In [2]:
import pandas as pd
import numpy as np

In [3]:
# Concatenate all ATP matches from 2000 to 2017 into a single file

all_matches = pd.DataFrame()

tour_years = range(1991,2023)
qual_chal_years = range(2010,2023)

for year in tour_years:
    tour_matches = pd.read_csv(f'../tennis_atp/atp_matches_{year}.csv')
    all_matches = pd.concat([all_matches,tour_matches], ignore_index=True)

for year in qual_chal_years:
    qual_chal_matches = pd.read_csv(f'../tennis_atp/atp_matches_qual_chall_{year}.csv')
    all_matches = pd.concat([all_matches,qual_chal_matches], ignore_index=True)

all_matches.to_csv('../data/atp_matches_1991-2023.csv', index=False, encoding='utf-8')

In [26]:
def get_recent_player_stats(pid):
    total_first_serve_in = 0
    total_first_serve_won = 0
    total_second_serve_won = 0
    total_double_faults = 0
    total_aces = 0
    total_break_points_saved = 0
    total_break_points_faced = 0
    total_service_games = 0
    total_service_points = 0

    total_other_serve_pts = 0
    total_other_first_serve_won = 0
    total_other_second_serve_won = 0
    total_other_break_points_faced = 0
    total_other_break_points_saved = 0
    total_other_service_games = 0

    player_matches = all_matches[(all_matches['winner_id'] == pid) | (all_matches['loser_id'] == pid)]
    
    last_ten_matches = all_matches[(all_matches['winner_id'] == row['winner_id']) | (all_matches['loser_id'] == row['winner_id'])].tail(10)

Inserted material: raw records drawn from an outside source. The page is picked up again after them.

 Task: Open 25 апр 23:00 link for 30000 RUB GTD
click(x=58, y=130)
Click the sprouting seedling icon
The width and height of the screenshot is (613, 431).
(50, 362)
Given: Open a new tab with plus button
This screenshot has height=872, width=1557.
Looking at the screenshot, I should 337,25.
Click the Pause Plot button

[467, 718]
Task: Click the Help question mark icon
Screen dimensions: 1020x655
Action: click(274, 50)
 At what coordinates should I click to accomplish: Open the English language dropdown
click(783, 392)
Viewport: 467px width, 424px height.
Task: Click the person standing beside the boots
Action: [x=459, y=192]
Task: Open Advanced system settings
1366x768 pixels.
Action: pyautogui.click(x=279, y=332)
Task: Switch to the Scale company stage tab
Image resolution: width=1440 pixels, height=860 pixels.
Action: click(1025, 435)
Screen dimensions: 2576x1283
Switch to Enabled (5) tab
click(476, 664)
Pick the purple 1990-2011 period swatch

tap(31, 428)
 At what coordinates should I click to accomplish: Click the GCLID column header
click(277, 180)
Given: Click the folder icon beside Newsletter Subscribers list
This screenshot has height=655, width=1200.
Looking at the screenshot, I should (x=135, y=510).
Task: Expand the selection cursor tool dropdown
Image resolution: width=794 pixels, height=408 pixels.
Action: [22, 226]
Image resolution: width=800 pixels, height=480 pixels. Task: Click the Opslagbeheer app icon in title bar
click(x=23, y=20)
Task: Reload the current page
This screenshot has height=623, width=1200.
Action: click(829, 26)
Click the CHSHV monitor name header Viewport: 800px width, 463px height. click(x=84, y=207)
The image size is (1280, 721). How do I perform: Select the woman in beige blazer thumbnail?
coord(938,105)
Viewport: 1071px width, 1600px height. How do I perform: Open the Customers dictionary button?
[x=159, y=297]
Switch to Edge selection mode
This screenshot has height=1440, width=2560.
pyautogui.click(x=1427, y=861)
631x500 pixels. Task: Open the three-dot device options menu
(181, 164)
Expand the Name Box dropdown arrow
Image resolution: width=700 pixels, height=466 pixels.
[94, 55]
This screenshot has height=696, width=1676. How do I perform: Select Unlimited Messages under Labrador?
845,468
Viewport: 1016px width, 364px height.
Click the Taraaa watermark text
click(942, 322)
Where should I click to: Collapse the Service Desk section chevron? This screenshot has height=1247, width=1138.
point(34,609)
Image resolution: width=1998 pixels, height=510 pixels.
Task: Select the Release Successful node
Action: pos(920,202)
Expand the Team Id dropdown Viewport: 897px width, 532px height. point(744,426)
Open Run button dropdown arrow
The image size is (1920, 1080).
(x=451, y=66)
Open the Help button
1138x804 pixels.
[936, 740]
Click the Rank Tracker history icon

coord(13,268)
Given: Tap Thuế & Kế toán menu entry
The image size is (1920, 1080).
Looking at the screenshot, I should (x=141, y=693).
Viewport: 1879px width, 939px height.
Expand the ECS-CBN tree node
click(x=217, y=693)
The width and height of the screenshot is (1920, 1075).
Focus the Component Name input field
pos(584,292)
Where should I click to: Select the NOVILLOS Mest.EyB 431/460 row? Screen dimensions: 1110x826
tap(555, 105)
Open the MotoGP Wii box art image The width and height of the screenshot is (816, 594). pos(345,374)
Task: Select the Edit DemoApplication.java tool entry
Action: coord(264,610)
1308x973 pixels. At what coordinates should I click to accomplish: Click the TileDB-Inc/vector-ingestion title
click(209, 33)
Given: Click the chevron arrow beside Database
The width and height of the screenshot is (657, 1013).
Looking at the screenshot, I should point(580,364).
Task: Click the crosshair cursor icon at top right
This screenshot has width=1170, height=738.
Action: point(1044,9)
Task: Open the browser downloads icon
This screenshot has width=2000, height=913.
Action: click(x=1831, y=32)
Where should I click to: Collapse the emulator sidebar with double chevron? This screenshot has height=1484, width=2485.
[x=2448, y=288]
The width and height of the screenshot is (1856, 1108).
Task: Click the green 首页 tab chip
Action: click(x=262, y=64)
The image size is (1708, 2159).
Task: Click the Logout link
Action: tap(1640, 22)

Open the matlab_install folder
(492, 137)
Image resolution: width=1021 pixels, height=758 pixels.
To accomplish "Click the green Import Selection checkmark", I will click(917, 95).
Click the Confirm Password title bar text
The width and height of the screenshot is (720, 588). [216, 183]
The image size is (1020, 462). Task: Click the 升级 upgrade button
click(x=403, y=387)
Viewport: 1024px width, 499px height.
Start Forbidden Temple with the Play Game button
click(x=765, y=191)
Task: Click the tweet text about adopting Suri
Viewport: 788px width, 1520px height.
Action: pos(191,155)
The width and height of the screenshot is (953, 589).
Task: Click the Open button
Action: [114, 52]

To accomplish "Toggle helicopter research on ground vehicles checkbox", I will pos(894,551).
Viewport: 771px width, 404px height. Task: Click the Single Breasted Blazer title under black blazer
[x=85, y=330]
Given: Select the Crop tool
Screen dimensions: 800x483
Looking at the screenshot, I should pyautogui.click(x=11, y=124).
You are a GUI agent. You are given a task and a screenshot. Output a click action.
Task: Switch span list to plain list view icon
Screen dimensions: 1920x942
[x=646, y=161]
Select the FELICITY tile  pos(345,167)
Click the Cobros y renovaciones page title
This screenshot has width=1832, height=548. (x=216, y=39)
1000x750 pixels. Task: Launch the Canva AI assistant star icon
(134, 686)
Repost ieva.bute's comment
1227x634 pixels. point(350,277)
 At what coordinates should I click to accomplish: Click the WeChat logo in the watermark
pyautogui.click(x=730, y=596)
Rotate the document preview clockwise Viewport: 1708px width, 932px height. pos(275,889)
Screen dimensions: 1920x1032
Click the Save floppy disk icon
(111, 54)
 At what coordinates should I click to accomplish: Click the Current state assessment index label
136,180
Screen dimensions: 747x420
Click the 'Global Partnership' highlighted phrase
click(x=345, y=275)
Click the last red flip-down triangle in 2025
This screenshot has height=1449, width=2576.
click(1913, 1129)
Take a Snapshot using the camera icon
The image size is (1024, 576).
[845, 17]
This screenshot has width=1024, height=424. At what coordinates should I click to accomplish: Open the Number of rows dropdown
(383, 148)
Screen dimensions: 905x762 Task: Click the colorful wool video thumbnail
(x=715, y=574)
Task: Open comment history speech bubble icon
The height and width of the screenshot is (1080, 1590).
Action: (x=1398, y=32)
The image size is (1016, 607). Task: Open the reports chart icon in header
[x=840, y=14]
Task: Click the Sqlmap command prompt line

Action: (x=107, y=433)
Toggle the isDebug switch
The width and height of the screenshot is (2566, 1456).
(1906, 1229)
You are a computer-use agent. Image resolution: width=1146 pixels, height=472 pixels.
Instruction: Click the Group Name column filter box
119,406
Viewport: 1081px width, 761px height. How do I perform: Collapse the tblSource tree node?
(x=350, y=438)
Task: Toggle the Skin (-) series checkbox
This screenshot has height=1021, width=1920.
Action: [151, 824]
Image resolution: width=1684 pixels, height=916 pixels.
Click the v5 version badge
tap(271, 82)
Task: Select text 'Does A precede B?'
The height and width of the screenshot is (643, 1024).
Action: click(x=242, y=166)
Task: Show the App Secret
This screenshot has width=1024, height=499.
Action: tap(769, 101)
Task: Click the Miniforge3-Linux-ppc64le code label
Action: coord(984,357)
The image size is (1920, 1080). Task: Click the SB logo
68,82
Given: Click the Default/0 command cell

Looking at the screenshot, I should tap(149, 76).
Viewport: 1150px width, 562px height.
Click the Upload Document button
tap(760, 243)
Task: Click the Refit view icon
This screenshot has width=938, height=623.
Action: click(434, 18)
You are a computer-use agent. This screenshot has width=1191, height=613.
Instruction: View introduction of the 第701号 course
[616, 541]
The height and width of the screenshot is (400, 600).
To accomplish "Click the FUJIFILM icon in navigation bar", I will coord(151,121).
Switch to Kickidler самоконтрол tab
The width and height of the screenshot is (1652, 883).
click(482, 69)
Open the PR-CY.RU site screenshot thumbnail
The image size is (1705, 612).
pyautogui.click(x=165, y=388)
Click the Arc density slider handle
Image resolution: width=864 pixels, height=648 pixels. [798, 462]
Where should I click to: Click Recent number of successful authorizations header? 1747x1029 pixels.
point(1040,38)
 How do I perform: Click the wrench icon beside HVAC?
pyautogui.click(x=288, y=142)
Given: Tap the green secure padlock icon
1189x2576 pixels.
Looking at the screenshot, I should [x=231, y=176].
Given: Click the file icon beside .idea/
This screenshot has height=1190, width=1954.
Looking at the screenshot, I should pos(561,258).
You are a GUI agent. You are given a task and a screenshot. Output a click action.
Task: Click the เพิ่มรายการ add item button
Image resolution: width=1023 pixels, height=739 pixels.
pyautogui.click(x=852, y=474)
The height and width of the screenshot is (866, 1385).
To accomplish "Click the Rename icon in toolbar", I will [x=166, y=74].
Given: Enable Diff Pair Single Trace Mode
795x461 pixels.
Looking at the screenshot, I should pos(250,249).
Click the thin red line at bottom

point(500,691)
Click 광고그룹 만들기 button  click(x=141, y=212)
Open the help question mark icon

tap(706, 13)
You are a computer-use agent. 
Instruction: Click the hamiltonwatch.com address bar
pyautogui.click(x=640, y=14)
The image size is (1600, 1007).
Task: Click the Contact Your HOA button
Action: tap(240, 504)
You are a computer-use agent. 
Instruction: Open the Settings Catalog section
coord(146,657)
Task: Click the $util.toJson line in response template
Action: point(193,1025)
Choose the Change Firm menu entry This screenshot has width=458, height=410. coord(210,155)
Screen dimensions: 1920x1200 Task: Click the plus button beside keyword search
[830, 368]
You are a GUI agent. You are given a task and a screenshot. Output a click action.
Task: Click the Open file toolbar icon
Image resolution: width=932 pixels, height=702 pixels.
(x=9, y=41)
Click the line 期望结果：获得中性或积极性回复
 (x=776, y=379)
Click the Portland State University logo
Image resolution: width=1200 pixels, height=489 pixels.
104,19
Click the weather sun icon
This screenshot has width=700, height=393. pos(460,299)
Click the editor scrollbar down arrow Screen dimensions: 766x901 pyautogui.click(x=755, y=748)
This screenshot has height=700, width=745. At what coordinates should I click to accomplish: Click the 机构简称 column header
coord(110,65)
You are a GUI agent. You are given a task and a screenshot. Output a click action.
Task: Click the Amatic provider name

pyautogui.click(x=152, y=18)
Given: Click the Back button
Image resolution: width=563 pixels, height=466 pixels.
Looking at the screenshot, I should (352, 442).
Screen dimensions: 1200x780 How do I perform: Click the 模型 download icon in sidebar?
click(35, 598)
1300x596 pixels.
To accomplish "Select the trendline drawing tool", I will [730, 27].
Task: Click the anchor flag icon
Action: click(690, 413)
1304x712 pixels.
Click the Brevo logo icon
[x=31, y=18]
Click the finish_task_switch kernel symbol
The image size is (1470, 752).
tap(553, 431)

    for row in last_ten_matches:
        total_first_serve_in += row['w_1stIn']
        total_first_serve_won += row['w_1stWon']
        total_second_serve_won += row['w_2ndWon']
        total_double_faults += row['w_df']
        total_aces += row['w_ace']
        total_break_points_saved += row['w_bpSaved']
        total_break_points_faced += row['w_bpFaced']
        total_service_games += row['w_SvGms']
        total_service_points += row['w_svpt']
        total_other_serve_pts += row['l_svpt']
        total_other_first_serve_won += row['l_1stWon']
        total_other_second_serve_won += row['l_2ndWon']
        total_other_break_points_faced += row['l_bpFaced']
        total_other_break_points_saved += row['l_bpSaved']
        total_other_service_games += row['l_SvGms']
    
    first_serve_pt = total_first_serve_in / total_service_points
    first_serve_won = total_first_serve_won / total_first_serve_in
    second_serve_won = total_second_serve_won / (total_service_points - total_first_serve_in - total_double_faults)
    double_faults = total_double_faults / total_service_points
    aces = total_aces / total_service_points
    break_points_saved = total_break_points_saved / total_break_points_faced
    break_points_faced = total_break_points_faced / total_service_games
    return_first_serve_pt_won = 1 - (total_other_first_serve_won / total_other_serve_pts)
    return_second_serve_won = 1 - (total_other_second_serve_won / (total_other_serve_pts - total_other_first_serve_won))
    bp_converted = (total_other_break_points_faced - total_other_break_points_saved) / total_other_break_points_faced
    bp_opportunities = total_other_break_points_faced / total_other_service_games

    return [first_serve_pt, first_serve_won, second_serve_won, double_faults, aces, break_points_saved, break_points_faced, return_first_serve_pt_won, return_second_serve_won, bp_converted, bp_opportunities]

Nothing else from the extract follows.